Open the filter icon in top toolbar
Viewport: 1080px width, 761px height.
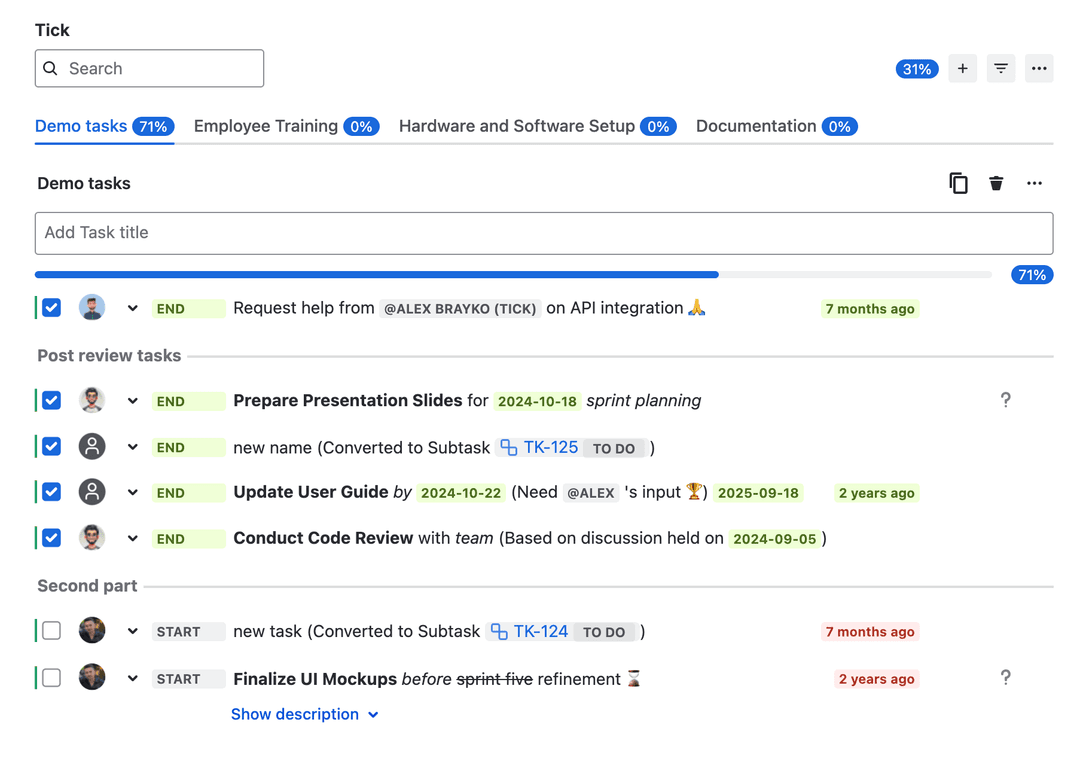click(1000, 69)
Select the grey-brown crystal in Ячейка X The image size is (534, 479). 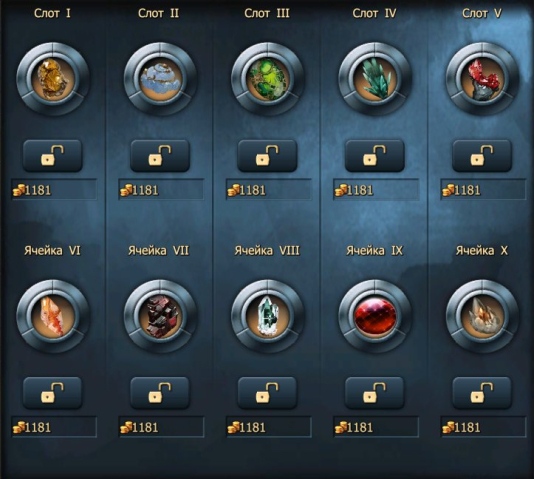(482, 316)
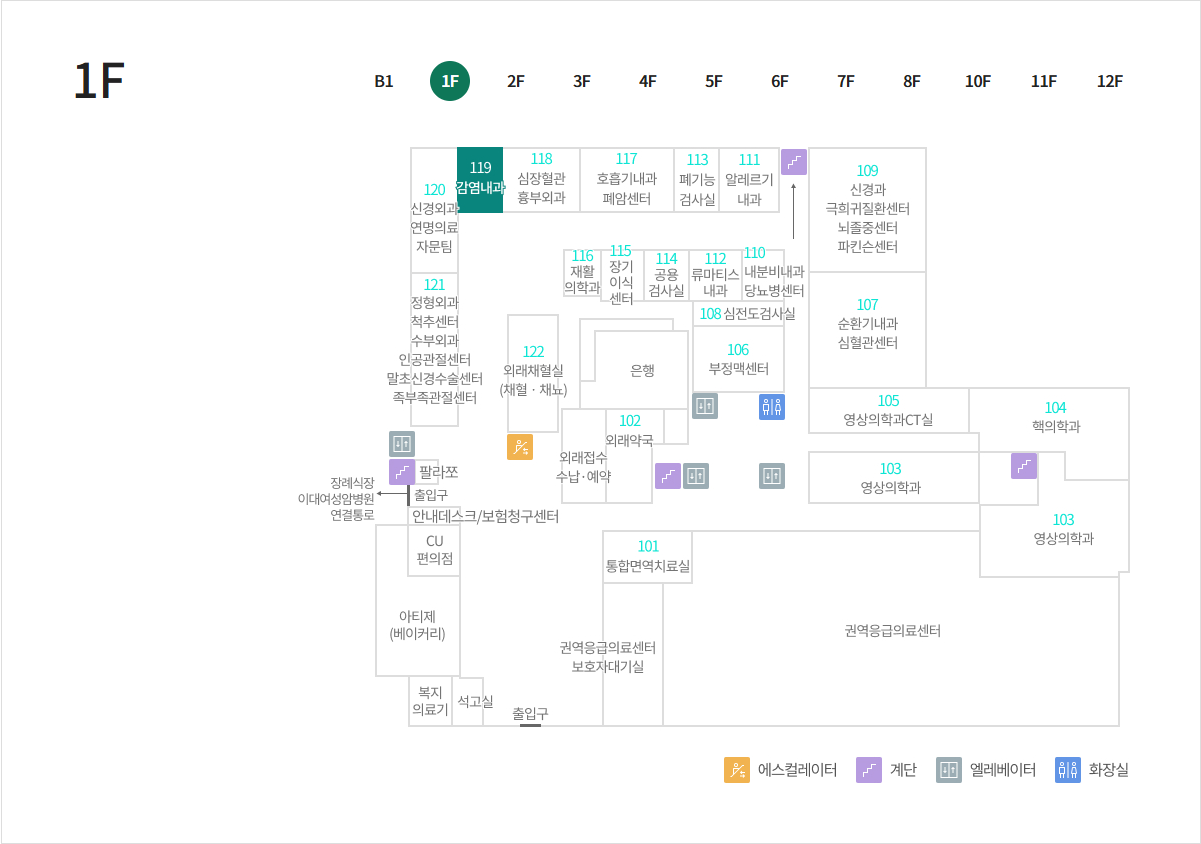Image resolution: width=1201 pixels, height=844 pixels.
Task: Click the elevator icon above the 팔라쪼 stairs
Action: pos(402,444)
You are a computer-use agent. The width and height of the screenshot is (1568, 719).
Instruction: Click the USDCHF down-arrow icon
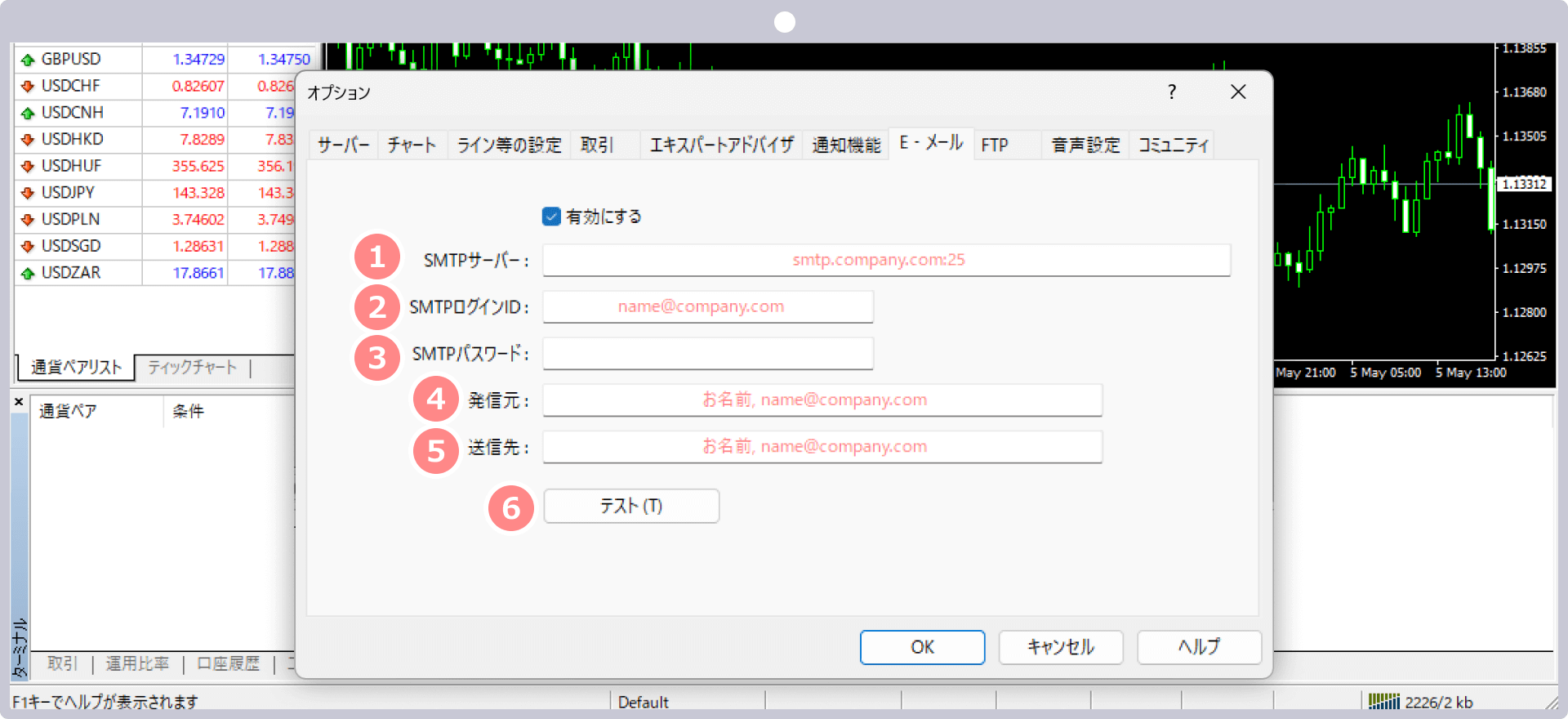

TASK TO CARRY OUT:
Find the line holding "You are a computer-use" in the data above. Retype it and every later line exactly, through the end, but not the pictures.

ANSWER TO THIS EXERCISE:
You are a computer-use agent. The width and height of the screenshot is (1568, 719).
Instruction: Click the USDCHF down-arrow icon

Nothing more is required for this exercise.